§ **Jobs**:
1. In the memoir passage about Ivan, what position did the writer take at Harvard University after finishing the Ph.D.?
2. Continue the memoir passage about Ivan, picking up after its final sentence.
━━ Provided passage ━━
Between 1973 and 1980, the year I finished my Ph.D., I had occasion to see Ivan often, for I usually invited a few of the professors and some of my classmates to my house for drinks or dinner to greet Ivan whenever he visited Stony Brook. In 1980, Ivan was one of the members of my dissertation committee, and he and his wife, Evelyn Picon Garfield, joined the celebration at my house that evening.

That fall, I went to Harvard University as an Assistant Professor in the Department of Romance Languages. Seven years later, when I returned from a year as a Ford Foundation Post-Doctoral Fellow at the University of Cambridge in England, Ivan invited me to join him at the University of Illinois, Champaign-Urbana as a visiting Associate Professor of Spanish.
━━━
━━ Dataset extract ━━
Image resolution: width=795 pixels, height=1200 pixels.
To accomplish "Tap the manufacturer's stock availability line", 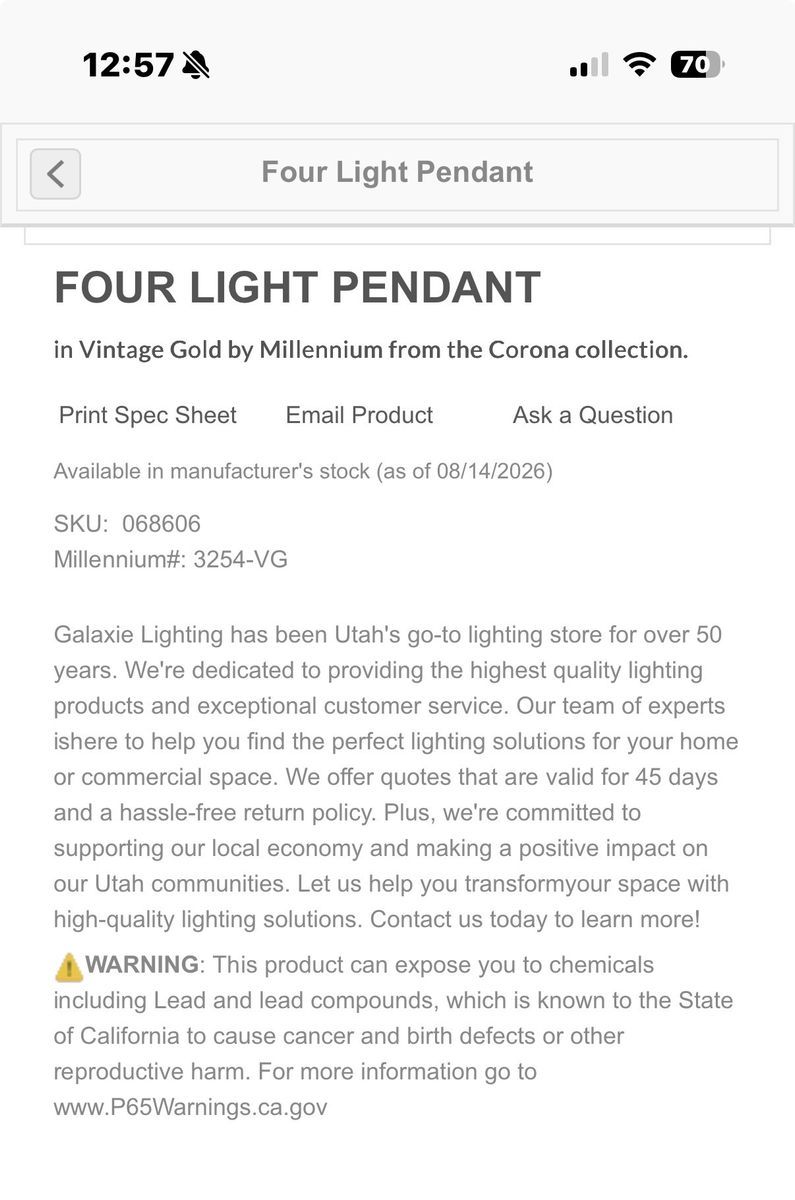I will point(303,471).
━━━
§ **Responses to the tasks**:
1. Assistant Professor in the Department of Romance Languages.

2.
Throughout my academic career, from undergraduate to Associate Professor, Ivan was always ready to write letters of recommendation, to accept me in the programs he ran, to fight for my induction into Phi Beta Kappa, to grant me a fellowship or a teaching assistantship, to serve in my dissertation committee. I am not unique. He did the same for hundreds upon hundreds of students from the United States and abroad. Everybody who knew him or who has read his publications knows of his academic rigor, his intellectual depth, his moral rectitude, the breath of his knowledge, his perfect Spanish, his love of Latin America. Those of us who were his students know of his teaching skills and his love of literature. We know also of his administrative genius. He developed programs and knew how to obtain the things he wanted for his department and his students. Everywhere he went, he became Chairman, so it was always his department. His intellect, his commanding and dignified presence, and his administrative talents were respected throughout the Academy. As students, we knew also of his sense of empathy. He never questioned why someone would come to graduate school at an older age, or fleeing from a dictatorial regime in his home country, or why some of us took a multi-year leave of absence. He did not question. He did not judge. He accepted. He accepted, and he helped.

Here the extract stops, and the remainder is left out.